A python module that wraps the pdftoppm utility to convert PDF to PIL Image object
MIT License
1.66k stars 195 forks source link

Wrong image converted #258

Open juhonkang opened 1 year ago

juhonkang commented 1 year ago

I use pdf2image to turn to pdf to image, however, the image is corrupted like this image

# use pdf2image to convert pdf to image
from pdf2image import convert_from_path

images = convert_from_path('data/Dev_data/All_robert_bosch/exception/IV WGEPEN230072.pdf', dpi=600)
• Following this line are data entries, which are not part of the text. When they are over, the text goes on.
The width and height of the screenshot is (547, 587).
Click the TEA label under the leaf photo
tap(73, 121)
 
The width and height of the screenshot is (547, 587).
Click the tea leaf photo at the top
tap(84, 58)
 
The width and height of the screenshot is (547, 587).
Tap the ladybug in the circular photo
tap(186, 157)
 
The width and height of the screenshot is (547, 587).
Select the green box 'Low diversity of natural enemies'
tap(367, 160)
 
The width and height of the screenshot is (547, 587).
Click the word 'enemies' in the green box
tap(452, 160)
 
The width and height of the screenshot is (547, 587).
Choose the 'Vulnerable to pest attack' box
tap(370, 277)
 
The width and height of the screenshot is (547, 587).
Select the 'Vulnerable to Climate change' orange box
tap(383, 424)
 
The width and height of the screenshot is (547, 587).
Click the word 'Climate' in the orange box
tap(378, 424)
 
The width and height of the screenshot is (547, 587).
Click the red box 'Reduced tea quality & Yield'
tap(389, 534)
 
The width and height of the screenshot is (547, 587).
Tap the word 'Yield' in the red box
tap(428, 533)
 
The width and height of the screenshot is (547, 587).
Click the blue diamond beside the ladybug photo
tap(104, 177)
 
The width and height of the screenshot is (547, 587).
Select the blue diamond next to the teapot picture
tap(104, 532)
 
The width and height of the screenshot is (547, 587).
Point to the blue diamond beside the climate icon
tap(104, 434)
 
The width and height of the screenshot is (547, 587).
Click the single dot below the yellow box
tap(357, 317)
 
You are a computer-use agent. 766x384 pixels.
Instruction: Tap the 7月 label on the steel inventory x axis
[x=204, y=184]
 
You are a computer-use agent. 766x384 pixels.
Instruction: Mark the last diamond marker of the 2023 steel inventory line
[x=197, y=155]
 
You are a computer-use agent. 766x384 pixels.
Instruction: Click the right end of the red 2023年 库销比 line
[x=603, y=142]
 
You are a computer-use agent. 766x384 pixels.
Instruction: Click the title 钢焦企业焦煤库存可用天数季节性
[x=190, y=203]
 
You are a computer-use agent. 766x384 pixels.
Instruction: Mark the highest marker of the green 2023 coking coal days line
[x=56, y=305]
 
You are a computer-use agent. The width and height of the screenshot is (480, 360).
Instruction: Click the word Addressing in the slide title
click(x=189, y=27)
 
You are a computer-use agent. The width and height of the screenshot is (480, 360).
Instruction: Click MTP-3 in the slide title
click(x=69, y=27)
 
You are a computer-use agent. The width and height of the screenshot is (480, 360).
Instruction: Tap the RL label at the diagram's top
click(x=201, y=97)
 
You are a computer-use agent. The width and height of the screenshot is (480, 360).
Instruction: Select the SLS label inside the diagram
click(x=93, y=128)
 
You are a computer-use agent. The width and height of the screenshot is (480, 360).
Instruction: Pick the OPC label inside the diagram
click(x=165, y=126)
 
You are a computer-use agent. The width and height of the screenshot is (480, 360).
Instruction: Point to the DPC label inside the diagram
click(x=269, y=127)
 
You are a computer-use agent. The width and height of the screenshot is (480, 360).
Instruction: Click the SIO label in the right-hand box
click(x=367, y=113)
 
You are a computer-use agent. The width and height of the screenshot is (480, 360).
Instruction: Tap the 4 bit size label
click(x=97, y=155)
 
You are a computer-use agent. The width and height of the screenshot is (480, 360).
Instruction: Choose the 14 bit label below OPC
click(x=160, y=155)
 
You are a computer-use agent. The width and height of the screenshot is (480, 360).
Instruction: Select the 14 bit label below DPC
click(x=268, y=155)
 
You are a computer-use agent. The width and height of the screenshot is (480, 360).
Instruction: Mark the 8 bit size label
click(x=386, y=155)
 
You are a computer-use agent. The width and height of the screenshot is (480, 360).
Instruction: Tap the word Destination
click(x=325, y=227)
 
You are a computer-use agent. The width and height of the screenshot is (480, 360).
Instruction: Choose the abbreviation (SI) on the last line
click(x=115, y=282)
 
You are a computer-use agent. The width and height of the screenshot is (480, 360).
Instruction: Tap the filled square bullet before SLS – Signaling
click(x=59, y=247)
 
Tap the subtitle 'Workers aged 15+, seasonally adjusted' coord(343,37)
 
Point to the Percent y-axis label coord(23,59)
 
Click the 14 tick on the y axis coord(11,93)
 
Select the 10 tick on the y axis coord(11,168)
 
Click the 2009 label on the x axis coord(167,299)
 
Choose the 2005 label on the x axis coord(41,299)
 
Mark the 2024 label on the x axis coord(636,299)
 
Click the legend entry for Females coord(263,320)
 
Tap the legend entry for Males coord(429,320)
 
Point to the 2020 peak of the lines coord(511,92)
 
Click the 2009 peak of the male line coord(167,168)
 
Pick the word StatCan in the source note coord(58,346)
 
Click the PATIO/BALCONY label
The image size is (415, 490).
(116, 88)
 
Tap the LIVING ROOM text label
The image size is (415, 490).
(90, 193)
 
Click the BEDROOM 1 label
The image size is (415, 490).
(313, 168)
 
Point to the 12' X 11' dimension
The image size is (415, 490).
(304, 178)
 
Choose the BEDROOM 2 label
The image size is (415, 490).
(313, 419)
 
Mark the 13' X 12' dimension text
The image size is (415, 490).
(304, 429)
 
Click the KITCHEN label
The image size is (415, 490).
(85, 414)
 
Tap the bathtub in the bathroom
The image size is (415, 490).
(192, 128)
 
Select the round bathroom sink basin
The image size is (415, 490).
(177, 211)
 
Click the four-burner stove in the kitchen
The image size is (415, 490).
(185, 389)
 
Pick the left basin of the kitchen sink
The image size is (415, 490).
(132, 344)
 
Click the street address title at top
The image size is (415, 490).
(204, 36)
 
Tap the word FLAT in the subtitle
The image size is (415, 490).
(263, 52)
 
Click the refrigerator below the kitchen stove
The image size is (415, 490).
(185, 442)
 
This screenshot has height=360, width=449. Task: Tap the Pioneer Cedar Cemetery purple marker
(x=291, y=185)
save_fp = 'data/Dev_data/All_robert_bosch/exception/IV WGEPEN230072.pdf'

images[0].save('data/Dev_data/All_robert_bosch/exception/IV WGEPEN230072_.png', 'PNG')

images[0].save(
    save_fp, "PDF" ,resolution=100.0, save_all=True, append_images=images[1:]
)

data link: https://we.tl/t-B1CT1CG4hB

juhonkang commented 1 year ago

password is: "nahnah"

Belval commented 1 year ago

This is a common issue when fonts are missing from the OS where pdf2image is installed. You can search the closed issues for a solution that might work for you: https://github.com/Belval/pdf2image/issues?q=is%3Aissue+missing+font+is%3Aclosed but make sure that poppler-data is installed.